Bug 88868 - less using latin1 charset doesn't display binary files correctly
Summary: less using latin1 charset doesn't display binary files correctly
Keywords:
Status: CLOSED CURRENTRELEASE
Alias: None
Product: Red Hat Linux
Classification: Retired
Component: less
Version: 9
Hardware: i686
OS: Linux
medium
medium
Target Milestone: ---
Assignee: Karsten Hopp
QA Contact: Mike McLean
URL:
Whiteboard:
Depends On:
Blocks:
TreeView+ depends on / blocked
 
Reported: 2003-04-15 03:32 UTC by System Detection Staff
Modified: 2007-04-18 16:53 UTC (History)
4 users (show)

Fixed In Version:
Doc Type: Bug Fix
Doc Text:
Clone Of:
Environment:
Last Closed: 2004-03-29 09:09:03 UTC
Embargoed:


Attachments (Terms of Use)

Description System Detection Staff 2003-04-15 03:32:51 UTC
From Bugzilla Helper:
User-Agent: Mozilla/5.0 (X11; U; Linux i686; en-US; rv:1.2.1) Gecko/20030225

Description of problem:
When less is configured to use the latin1 characterset via the LESSCHARSET
environmental variable (or -Klatin1), several high-bit characters are displayed
as "&" instead of something more useful.  I accept the need for foreign language
support, but latin1 seems pretty standard and regardless it should display
*something* different for different characters instead of substituting some
constant character.

While unsetting LESSCHARSET appears like a potential workaround, this prevents
the displaying of files containing the european character set.

Substitution of iso8859 is, as you would hope, exactly equivelent.
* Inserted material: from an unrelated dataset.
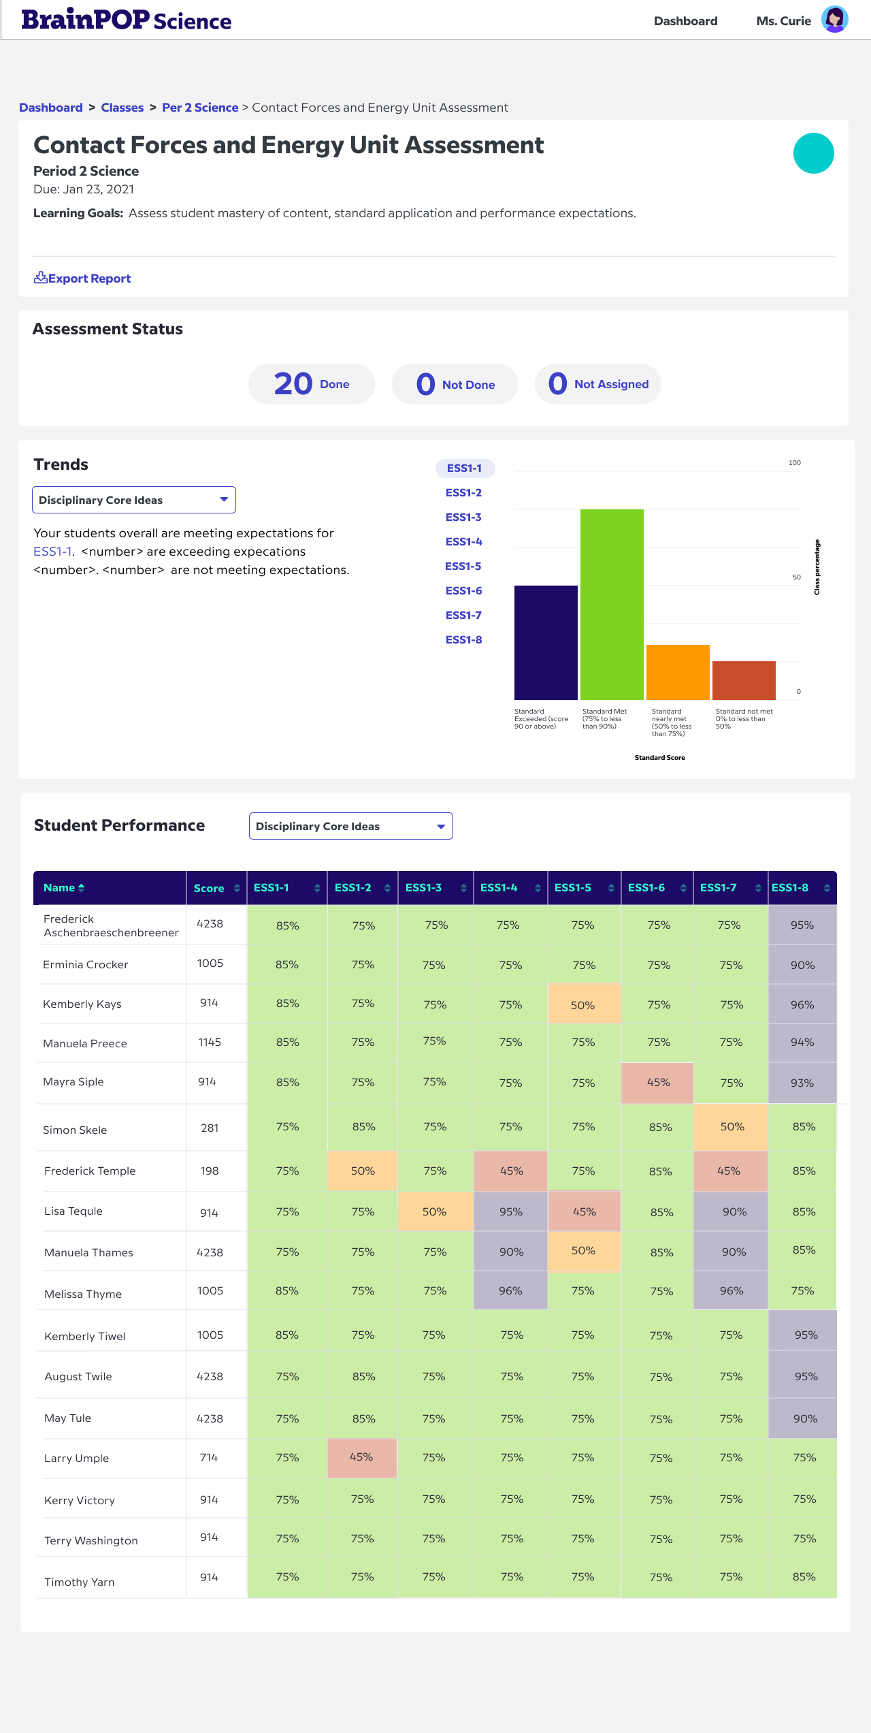Sort by ESS1-8 column sort icon
Image resolution: width=871 pixels, height=1733 pixels.
point(827,888)
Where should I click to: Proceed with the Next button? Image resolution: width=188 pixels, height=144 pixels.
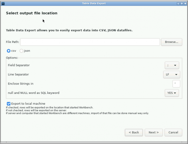tap(154, 132)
This was tried both running in an xterm and running on the console.

Note that less 381 (from GNU) and 358+iso247 (RH 7.1) both do the right thing.

Version-Release number of selected component (if applicable):
less-378-7

How reproducible:
Always

Steps to Reproduce:
1.echo -e 'A\201\nA\253\nA&' | /usr/bin/less -Klatin1


Actual Results:  The second and third lines appear the same "A&"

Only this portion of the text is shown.